5/2/11

EL FOULARD

La luz de la tarde se había difuminado más deprisa que de costumbre, empujada por los grises nubarrones que presagiaban la primera tormente del invierno. Oscurecía ya, cuando al pasar frente a la entrada del Jardín Botánico, hallé en sus escaleras un hermoso foulard de seda cuyo dibujo imitaba la manchada piel de los leopardos; bordeado por unos flecos largos y suaves, exhalaba aún un aroma tenue de perfume. Indeciso, lo tuve unos instantes entre las manos, dudando entre si llevármelo o no.

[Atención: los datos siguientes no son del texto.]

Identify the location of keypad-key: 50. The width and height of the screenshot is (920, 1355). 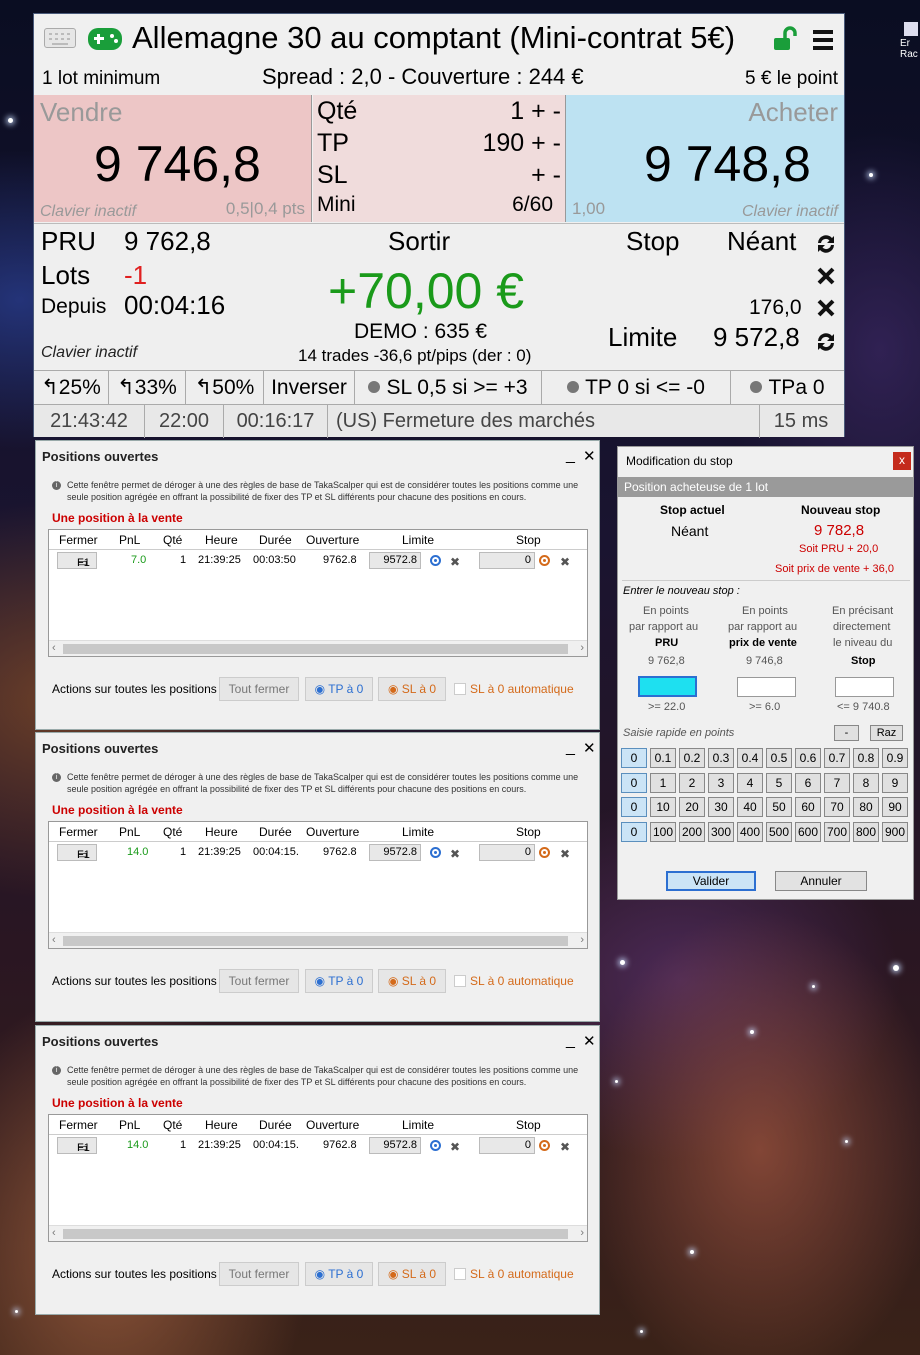
(779, 807).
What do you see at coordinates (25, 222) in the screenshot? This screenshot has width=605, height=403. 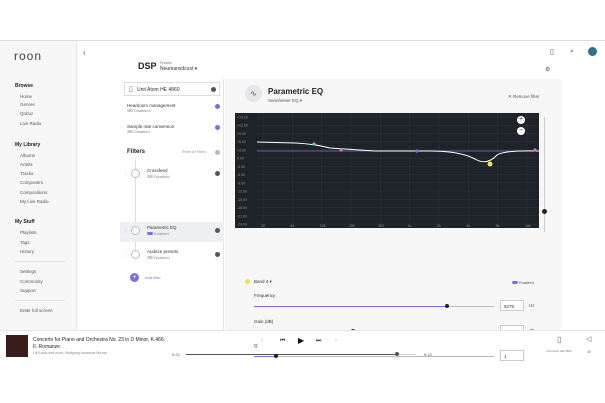 I see `sidebar-header-my-stuff: My Stuff` at bounding box center [25, 222].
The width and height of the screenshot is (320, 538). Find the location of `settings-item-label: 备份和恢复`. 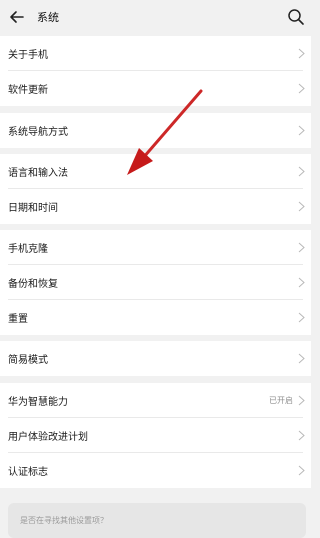

settings-item-label: 备份和恢复 is located at coordinates (33, 284).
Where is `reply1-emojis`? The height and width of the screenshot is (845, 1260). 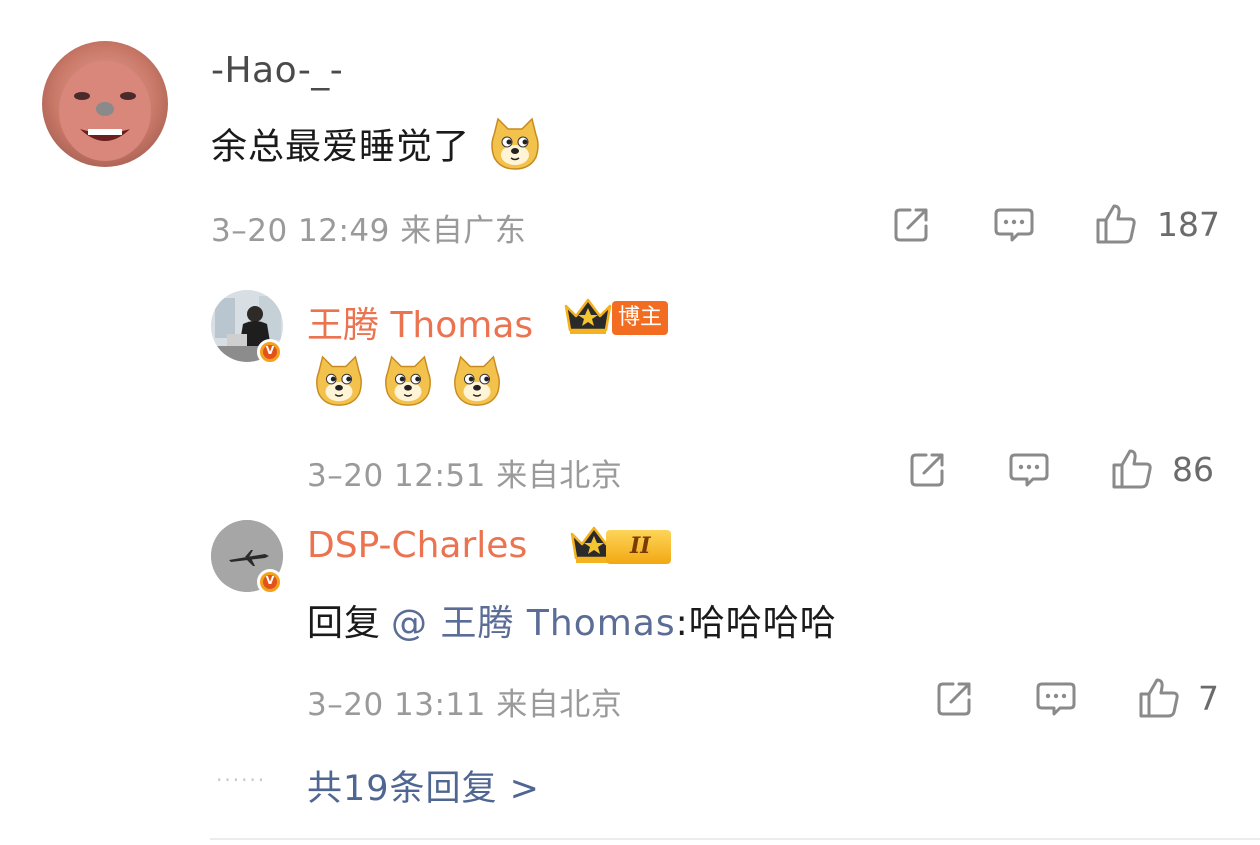
reply1-emojis is located at coordinates (408, 383).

La puerta del recinto con la reja echada, era síntoma inequívoco de que el horario de visitas ya había terminado. Miré a mi alrededor y no distinguí un alma. Por contra, al otro lado de la calle, restaurantes y cafeterías, bullían de gente, y unos pocos camareros, iban y venían, multiplicándose sin cesar, con sus uniformes negros y amarillos, como abejas obreras libando entre las flores, en su afán de servir las vespertinas cenas a una colorida clientela, mayoritariamente extranjera.

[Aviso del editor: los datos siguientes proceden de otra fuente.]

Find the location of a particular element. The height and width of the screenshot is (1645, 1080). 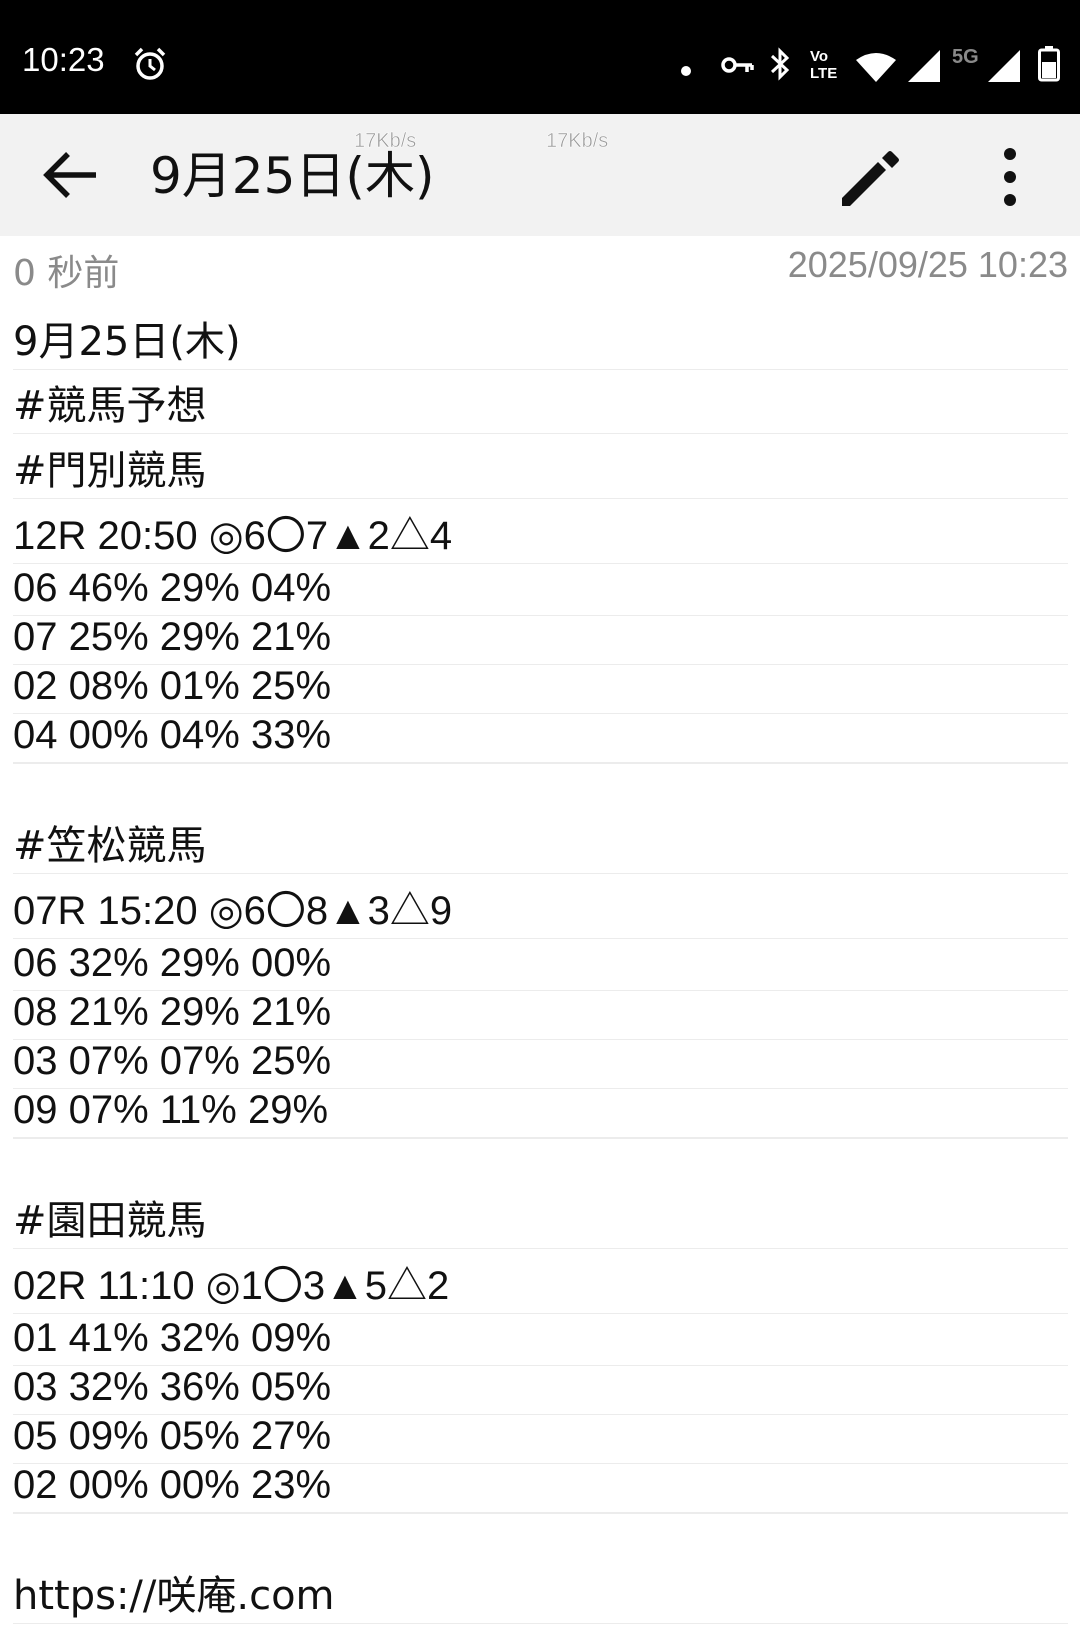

Pensé que un objeto bello y delicado como aquel foulard, habría dejado un triste desconsuelo en la mujer que lo perdiera. Tal vez fuera el regalo de una persona amada, un cariñoso presente de algún hijo, un detalle de compañeros de trabajo, o un simple capricho que ella misma se permitiera. De cualquier forma, si se me hubiera perdido a mí, habría vuelto atrás para buscarlo. Claro que, si fue una persona que vino en autocar, en un viaje concertado, no tendría posibilidad de regresar, pero si fue alguién que acudió en coche particular o en el transporte público, ya fuera en guagua, en taxi o en pirata, sí que dispondría de esa posibilidad. No obstante, cabría plantearse también,aparte del valor sentimental, el valor económico del foulard, porque quizá no fuera suficiente como para deshacer el trayecto, y escasas las posibilidades de encontrarlo. A lo mejor su dueña, ni siquiera era consciente de dónde lo perdió. Y en esas disquisiciones estaba inmerso con el pañuelo aún entre las manos, cuando se me ocurrió atarlo al soporte de la señal de tráfico más cercana. Allí lo dejé: bello, nuevo, oloroso... con la esperanza de que su propietaria, al echarlo en falta,  regresara a por él, aunque lo más lógico era que cualquiera, al pasar, se lo llevase.


Han transcurrido las semanas; el invierno llegó con su delirio de lluvia, viento, frío, incluso algo nieve con la que decoró las cumbres de la isla, y el  foulard sigue allí, pero a pesar del nudo que le hice, arrastrado por el peso del agua, resbaló hasta el pie del soporte, y tendido en la acera, deshilachado, desvaído el color,  perdido el apresto, es un simple guiñapo que en nada se parece a aquel precioso foulard que encontré aquella tarde.

Es entonces cuando me percato de las similitudes con la vida misma, y comienzo a hacerme preguntas que nadie responderá jamás.